After the Event Tickets settings have been configured, the Tickets block can be added to the events page. Just add the Tickets block the same way any other block is added and fill in the information. As a bonus, the Event Tickets plugin comes with an RSVP block which provides additional features for events. It isn’t necessary to sell tickets, though it is a nice additional feature.

A dedicated events website

The free version of The Events Calendar doesn’t come with a lot of blocks for use on pages. In fact, there are only three by default that can be used globally. Those are RSVP, Tickets, and Attendees list.

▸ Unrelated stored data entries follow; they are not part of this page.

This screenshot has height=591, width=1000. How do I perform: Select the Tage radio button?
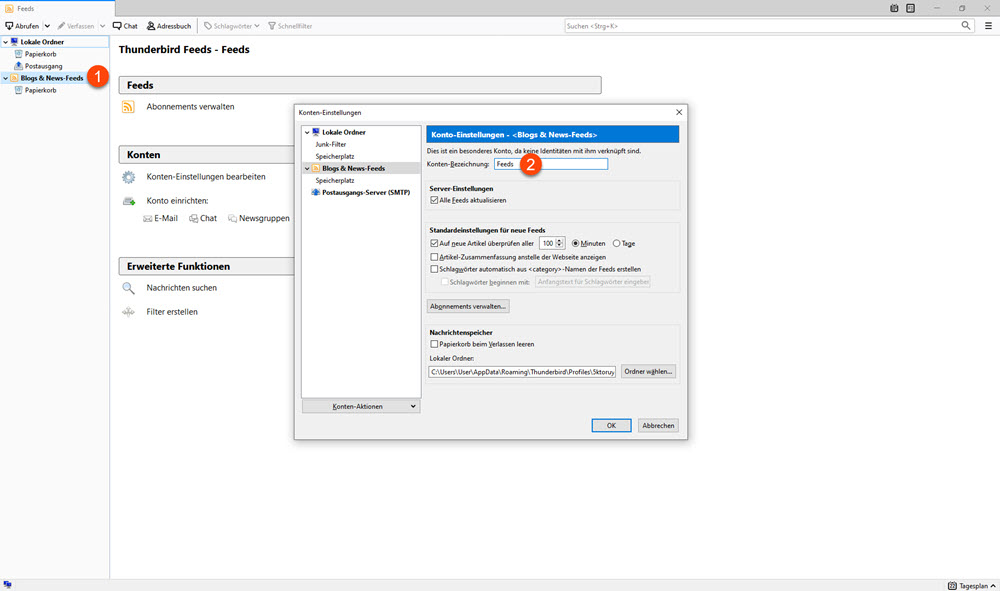[617, 243]
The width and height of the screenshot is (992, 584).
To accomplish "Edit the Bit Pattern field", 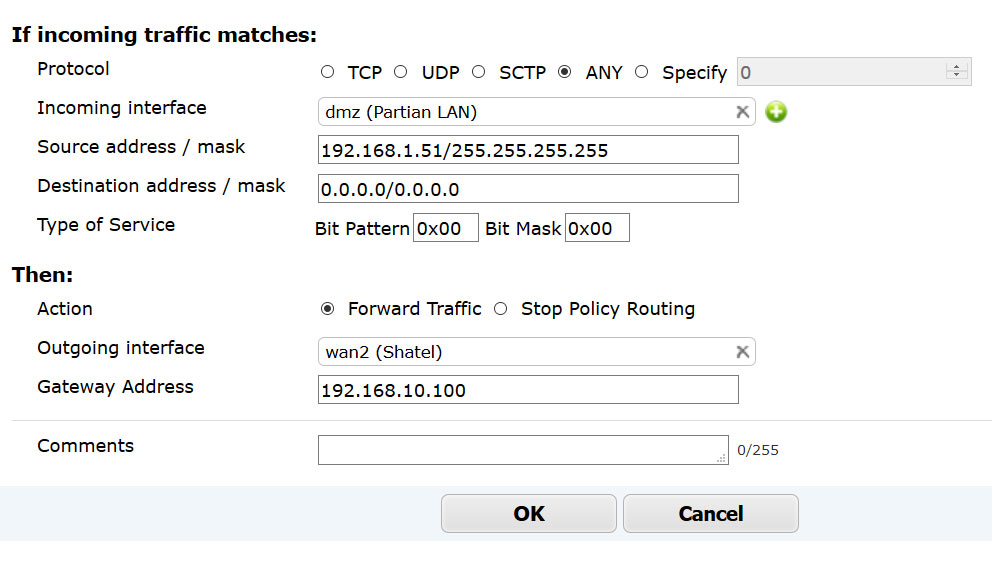I will pos(446,228).
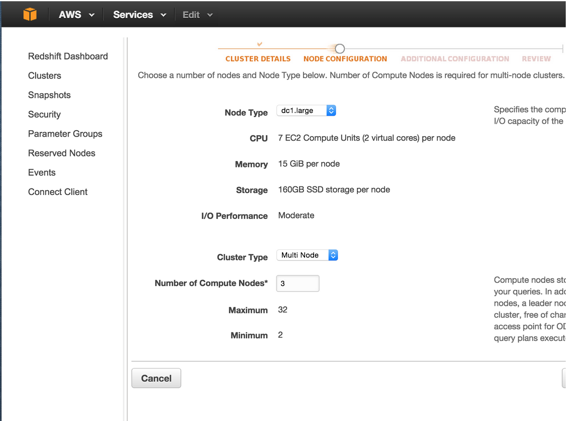Open Redshift Dashboard in sidebar

click(x=68, y=56)
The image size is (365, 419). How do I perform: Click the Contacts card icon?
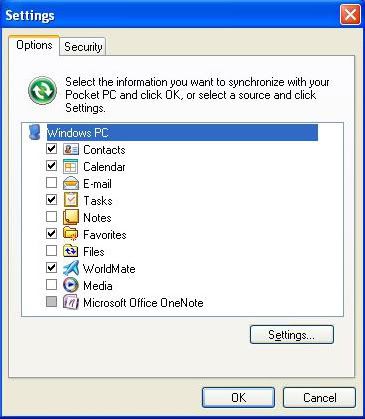click(x=71, y=149)
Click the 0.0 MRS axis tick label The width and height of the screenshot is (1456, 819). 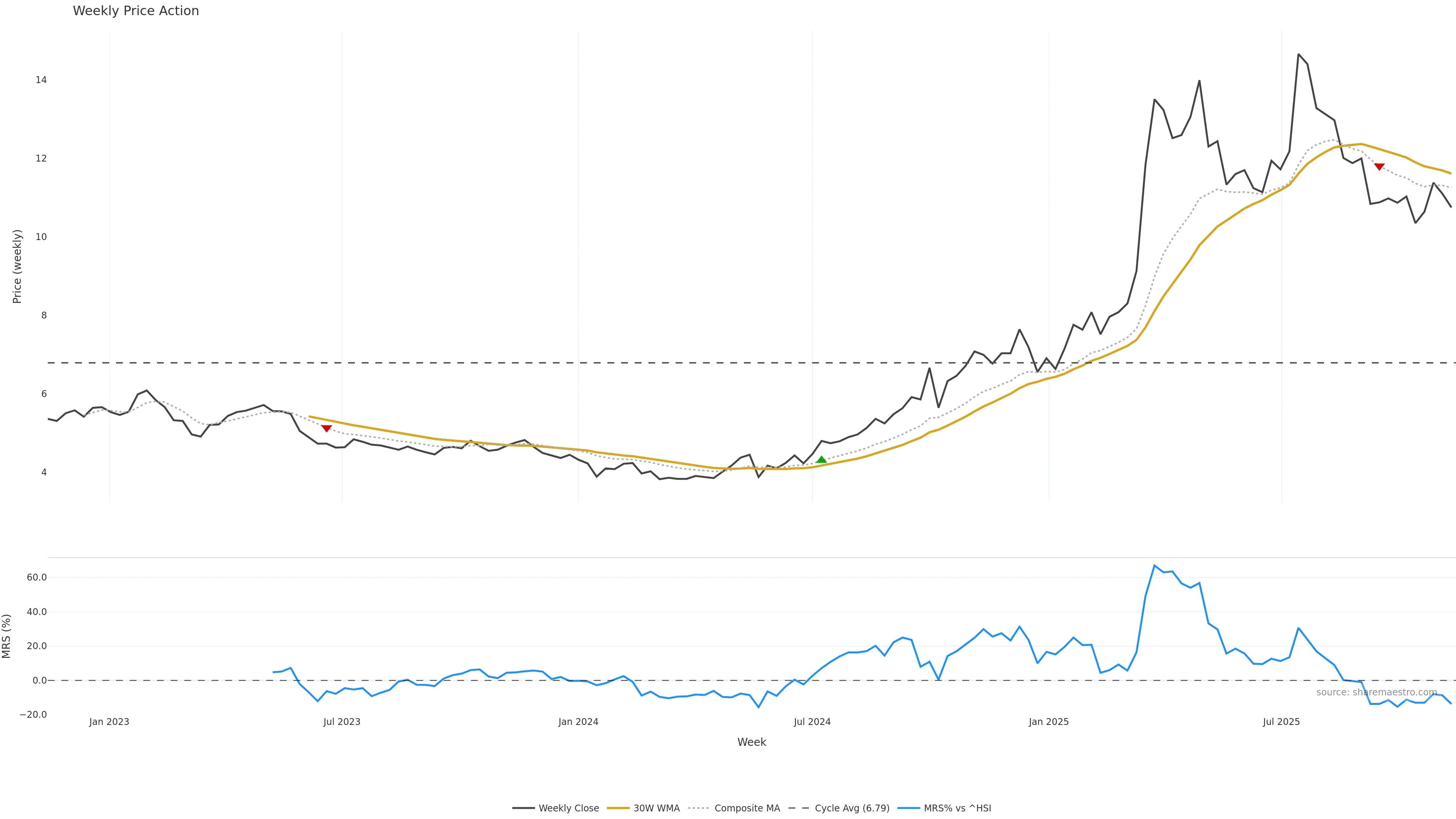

I say this because without upgrading to the pro version, they don’t offer a lot of ways to spruce up your homepage for a website fully dedicated to events.

When creating a website dedicated to events, I would recommend purchasing a theme with The Events Calendar Pro Bundled in. These can be found on marketplaces like ThemeForest. Purchasing a theme that includes the plugin often expands the functionality without actually paying for the upgrade to pro.

If the annual subscription cost won’t be an issue, by all means, upgrade to unlock the full potential and enhance homepage layout capabilities with additional blocks included with the pro version.

That isn’t to say there’s no way to create a good homepage using the free version of The Events Calendar. It just takes a little more work and thought than simply using widgets.

If you would like to start out with the free version and let your clients decide whether or not to upgrade, you can take advantage of Gutenburg’s built-in blocks like the Cover block which will allow for buttons and custom links to be inserted. Covers can be created to link to single events and event categories.

If you’ve looked at the article I linked to previously when discussing blocks, you’ll see how to work with the cover block. A suggestion might be creating a header cover block that links to the newest event. You might use multiple columns with a cover block in each to link to single events or event categories sprinkled across the homepage.

Integrating events into an existing website

This is mostly a no-brainer. Just set up the events and add the categories or important events to the website’s menu. By default, The Events Calendar plugin creates an archive page with a slug called “events”. The archive can be viewed by going to the site url followed by /events/.

The slug can be changed in The Events Calendar General settings.

To do that, mouse over Events from the WordPress Admin Dashboard main left menu and click Settings. From there, scroll down to Events URL slug and add the slug of your choosing. As an example, if the website is dedicated to concerts the slug could be changed to “concerts." This would, of course, show an archive of concerts.

The basic functionality of The Events Calendar plugin is pretty good and gets the job done especially for just integrating events into an existing website. The premium version offers a lot more in the way of customization and features.

I didn’t get into the advanced features of the premium version since it is really beyond the scope of this article. As I’ve said in the past there’s no harm in starting with the basics and upgrading later should you or your clients require it.

Even with the basics your clients will be thrilled with the ability to highlight events, and sell tickets and admission.